RIMA, whose sister was murdered by Saddam Hussein's officers, is going to America. Hani, another Christian, is off to Sweden after surviving a kidnap by a Baghdad militia. Michael Marody, whose cousin was also abducted but did not come back alive, is heading for Australia.
War-torn, anarchic Iraq, however, is not the only place in the Middle East where fewer Christians will be celebrating this Christmas.
The region that was Christianity's birthplace is witnessing an unprecedented modern-day exodus - they are victims of radical Islam, the global economic crisis, and new currents of sectarian feeling from Arabs and Jews alike.
In Bethlehem, the lights are on for Christmas, but its resident Christians have dwindled from 80 per cent of the population in the post-war years to just 25 per cent today. The carpenters who hand-craft the wooden figurines that feature in nativity scenes worldwide are shutting up shop, hamstrung by the difficulties of working in the Palestinian West Bank.
''Every year we have obstacles,'' complained Elias Giacaman, a Bethlehem woodcarver who can trace his ancestry to the Crusades. Crates loaded with unsold figurines fill the floor of his workshop, which has cut its staff from 18 to six. ''After the intifada - and three or four years of curfews - there was the Lebanon war, the economic crisis and all the time we have the [security] wall.''
Such tales of misery are repeated both in neighbouring cities and neighbouring lands. In Jerusalem, some Orthodox Jews spit on passers-by wearing crucifixes. In the other Palestinian enclave of Gaza, Christian shops have been firebombed. In Egypt, meanwhile, a string of businesses owned by Coptic Christians was burned down in riots in the southern province of Qena last month. ''Copts are in a continuous state of fear,'' said Anba Kirillos, the diocesan bishop.
Pope Benedict touched on the insecurities of his Middle-Eastern flock during a tour of the region earlier this year. ''The Catholic community here is deeply touched by the difficulties and uncertainties which affect all the people of the Middle East,'' he remarked.

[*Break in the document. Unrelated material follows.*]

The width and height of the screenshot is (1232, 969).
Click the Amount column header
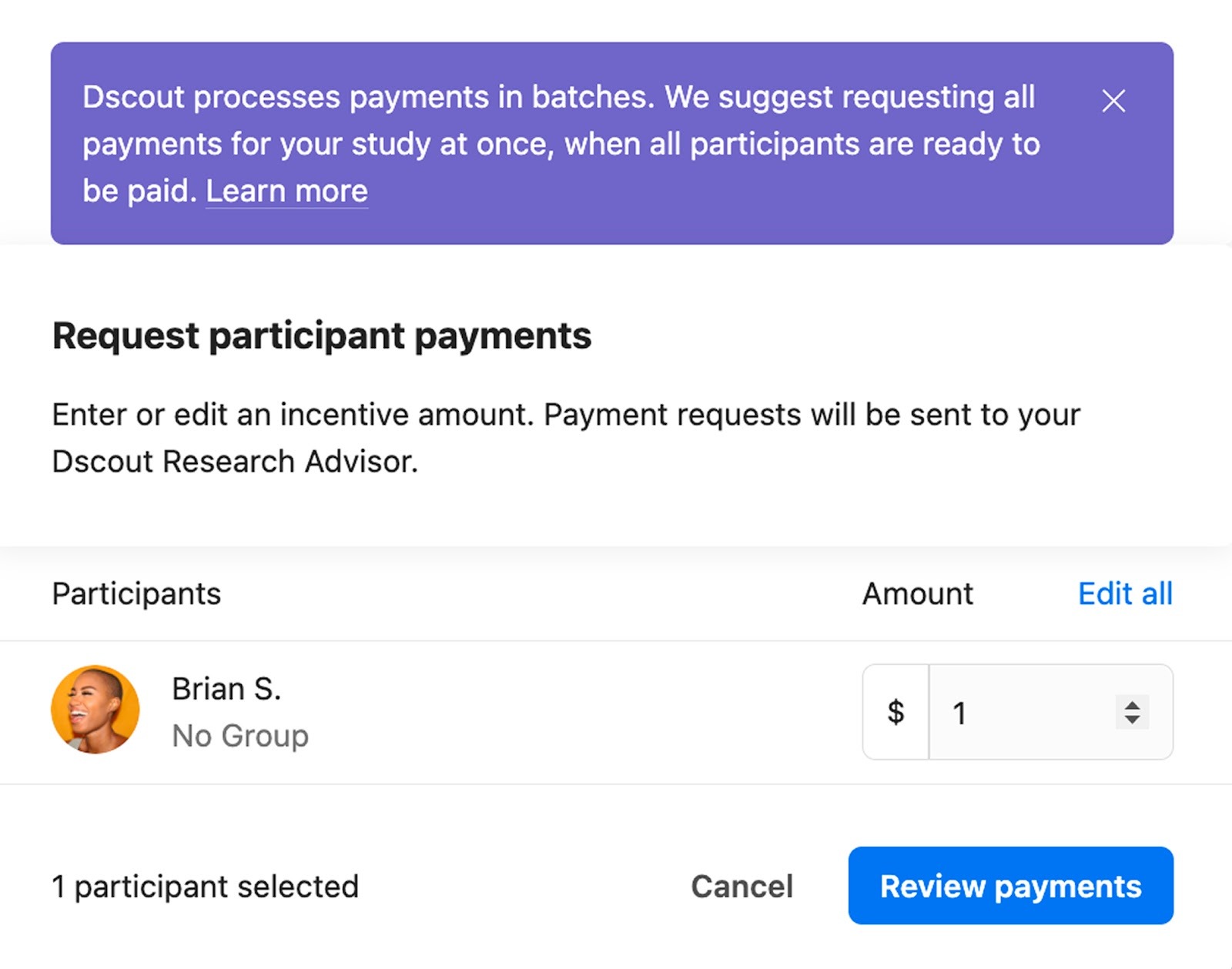coord(917,593)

But while the Pontiff sought to avoid finger-pointing, Iraqi Christians like Mr Marody are less hesitant. ''We were driven out,'' he said bluntly. ''They bombed our churches. They killed us deliberately so we would leave. It was organised.''
The sweeping sectarian violence of Iraq is well documented, though the suffering of its once million-strong Christian community has been less prominently recorded. As many as 600,000 have fled since 2003, while hundreds of thousands more have moved to safer areas in the north, abandoning once thriving communities in Mosul, Baghdad and Basra.
Mr Marody's cousin in Baghdad was particularly vulnerable, as he owned a liquor store. It was a trade that Christians dominated during Saddam's secular rule, but which put them in the line of fire after the war, as the city became dominated by Islamist militias.

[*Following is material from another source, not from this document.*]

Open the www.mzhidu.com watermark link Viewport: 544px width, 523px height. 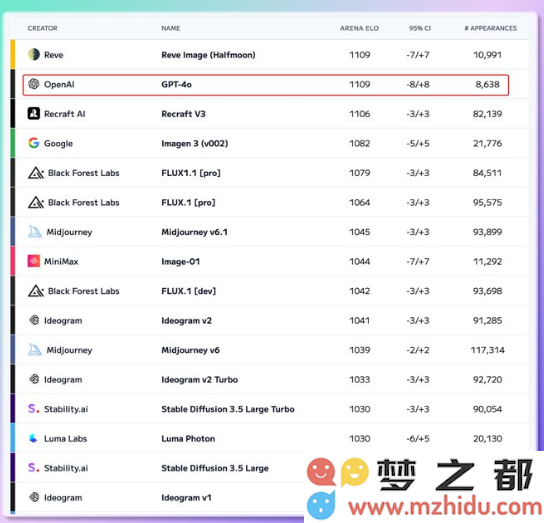[445, 507]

At first, he was seized from his car and a ransom was demanded. Later, when the family was unable to pay the hundreds of thousands of dollars demanded, they were told to go to a roundabout in Sadr City, Baghdad's impoverished Shia suburb. There, they found his body - bearing gunshot wounds and cigarette burns.

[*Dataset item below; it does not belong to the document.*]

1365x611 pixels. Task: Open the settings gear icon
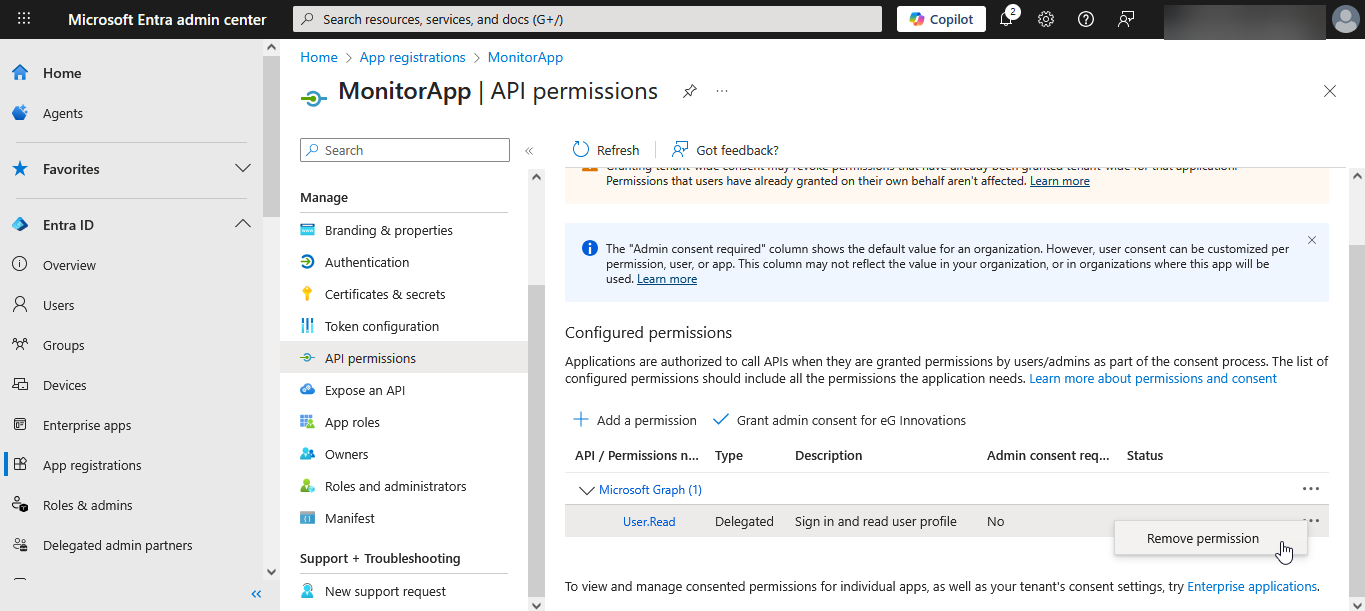1046,19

Mr Marody, Rima and Hani are all members of the Chaldean Catholic Church, whose antiquity is reflected by its continued use of Aramaic, the ancient language of Christ.
There is little evidence of widespread Muslim resentment towards Iraq's Christians, who are far from the only victims of the country's post-war sectarian violence, which is estimated to have cost about 80,000 lives.
However, they have sometimes been targeted by al-Qaeda-backed extremist groups. Last week, bombers struck two churches in Mosul, killing a baby and wounding at least 40 people. In July, six simultaneous church bombings killed five people and injured scores more.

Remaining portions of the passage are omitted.